── Data shown

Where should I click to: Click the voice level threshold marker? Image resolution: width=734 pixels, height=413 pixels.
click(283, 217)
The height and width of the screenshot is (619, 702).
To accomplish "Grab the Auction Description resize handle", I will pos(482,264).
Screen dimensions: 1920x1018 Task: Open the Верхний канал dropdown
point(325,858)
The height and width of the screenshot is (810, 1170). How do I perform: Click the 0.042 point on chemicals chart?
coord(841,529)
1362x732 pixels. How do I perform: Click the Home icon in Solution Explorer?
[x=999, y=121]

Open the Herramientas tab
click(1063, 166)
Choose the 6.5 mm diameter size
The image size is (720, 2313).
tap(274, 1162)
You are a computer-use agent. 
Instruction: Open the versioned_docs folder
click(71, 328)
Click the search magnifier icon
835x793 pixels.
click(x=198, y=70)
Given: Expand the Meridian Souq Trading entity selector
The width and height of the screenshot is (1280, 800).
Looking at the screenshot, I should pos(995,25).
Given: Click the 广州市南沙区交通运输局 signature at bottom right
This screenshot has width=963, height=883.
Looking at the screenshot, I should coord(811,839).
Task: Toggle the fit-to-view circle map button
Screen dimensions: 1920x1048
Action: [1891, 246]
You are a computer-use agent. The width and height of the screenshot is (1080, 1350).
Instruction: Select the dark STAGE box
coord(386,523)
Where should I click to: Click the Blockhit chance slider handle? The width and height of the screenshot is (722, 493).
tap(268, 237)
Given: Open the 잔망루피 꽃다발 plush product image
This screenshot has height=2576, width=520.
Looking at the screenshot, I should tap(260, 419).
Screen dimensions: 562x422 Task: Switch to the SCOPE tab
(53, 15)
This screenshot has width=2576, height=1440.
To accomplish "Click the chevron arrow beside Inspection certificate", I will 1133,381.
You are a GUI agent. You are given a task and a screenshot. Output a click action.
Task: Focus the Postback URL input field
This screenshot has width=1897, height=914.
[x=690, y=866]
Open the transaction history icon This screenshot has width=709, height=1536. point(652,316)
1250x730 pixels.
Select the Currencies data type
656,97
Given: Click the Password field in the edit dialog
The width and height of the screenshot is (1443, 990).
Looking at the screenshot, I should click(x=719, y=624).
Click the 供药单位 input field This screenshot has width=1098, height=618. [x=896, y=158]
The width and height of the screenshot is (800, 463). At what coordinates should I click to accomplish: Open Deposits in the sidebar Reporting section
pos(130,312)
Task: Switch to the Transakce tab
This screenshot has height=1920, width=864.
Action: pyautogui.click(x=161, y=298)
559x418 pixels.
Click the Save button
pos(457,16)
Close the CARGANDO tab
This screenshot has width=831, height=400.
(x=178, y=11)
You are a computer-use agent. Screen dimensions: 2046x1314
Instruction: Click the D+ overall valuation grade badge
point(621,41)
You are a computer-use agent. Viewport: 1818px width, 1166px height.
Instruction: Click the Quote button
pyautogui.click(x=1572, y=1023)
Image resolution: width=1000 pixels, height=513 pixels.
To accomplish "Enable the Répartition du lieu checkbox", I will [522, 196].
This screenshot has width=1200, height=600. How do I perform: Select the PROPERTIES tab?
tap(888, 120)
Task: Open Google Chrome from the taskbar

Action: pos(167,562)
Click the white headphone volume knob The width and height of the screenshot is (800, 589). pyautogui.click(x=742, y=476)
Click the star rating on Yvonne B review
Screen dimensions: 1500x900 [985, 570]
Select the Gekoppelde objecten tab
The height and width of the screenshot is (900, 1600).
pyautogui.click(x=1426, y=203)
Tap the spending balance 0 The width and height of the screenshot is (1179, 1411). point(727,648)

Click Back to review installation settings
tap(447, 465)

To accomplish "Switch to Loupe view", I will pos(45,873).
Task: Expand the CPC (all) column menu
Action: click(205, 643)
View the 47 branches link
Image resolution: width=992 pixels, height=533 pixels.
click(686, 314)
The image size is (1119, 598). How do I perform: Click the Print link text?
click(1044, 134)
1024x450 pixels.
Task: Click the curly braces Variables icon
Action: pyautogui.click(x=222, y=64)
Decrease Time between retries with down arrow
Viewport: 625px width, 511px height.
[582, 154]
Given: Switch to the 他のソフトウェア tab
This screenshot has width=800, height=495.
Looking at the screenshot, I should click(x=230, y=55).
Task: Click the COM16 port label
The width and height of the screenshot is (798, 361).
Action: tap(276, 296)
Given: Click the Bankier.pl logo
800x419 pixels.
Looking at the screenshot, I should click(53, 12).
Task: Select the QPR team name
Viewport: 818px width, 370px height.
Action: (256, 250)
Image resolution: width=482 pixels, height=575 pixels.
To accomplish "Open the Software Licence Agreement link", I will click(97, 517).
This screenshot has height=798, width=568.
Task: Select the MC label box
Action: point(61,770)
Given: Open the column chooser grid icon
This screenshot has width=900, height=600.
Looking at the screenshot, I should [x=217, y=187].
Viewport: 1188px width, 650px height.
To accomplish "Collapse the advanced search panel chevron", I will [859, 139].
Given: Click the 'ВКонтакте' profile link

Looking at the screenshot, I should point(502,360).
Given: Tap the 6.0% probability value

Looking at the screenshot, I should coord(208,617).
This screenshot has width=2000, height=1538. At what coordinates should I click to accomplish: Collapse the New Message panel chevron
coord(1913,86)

────

→ What you need to do
There is a run of lines above from the one with "Click the Save button" to the one with "You are a computer-use agent. Viewport: 1818px"; print exactly that run, both ends included, and nothing else.

→ Result
Click the Save button
pos(457,16)
Close the CARGANDO tab
This screenshot has width=831, height=400.
(x=178, y=11)
You are a computer-use agent. Screen dimensions: 2046x1314
Instruction: Click the D+ overall valuation grade badge
point(621,41)
You are a computer-use agent. Viewport: 1818px width, 1166px height.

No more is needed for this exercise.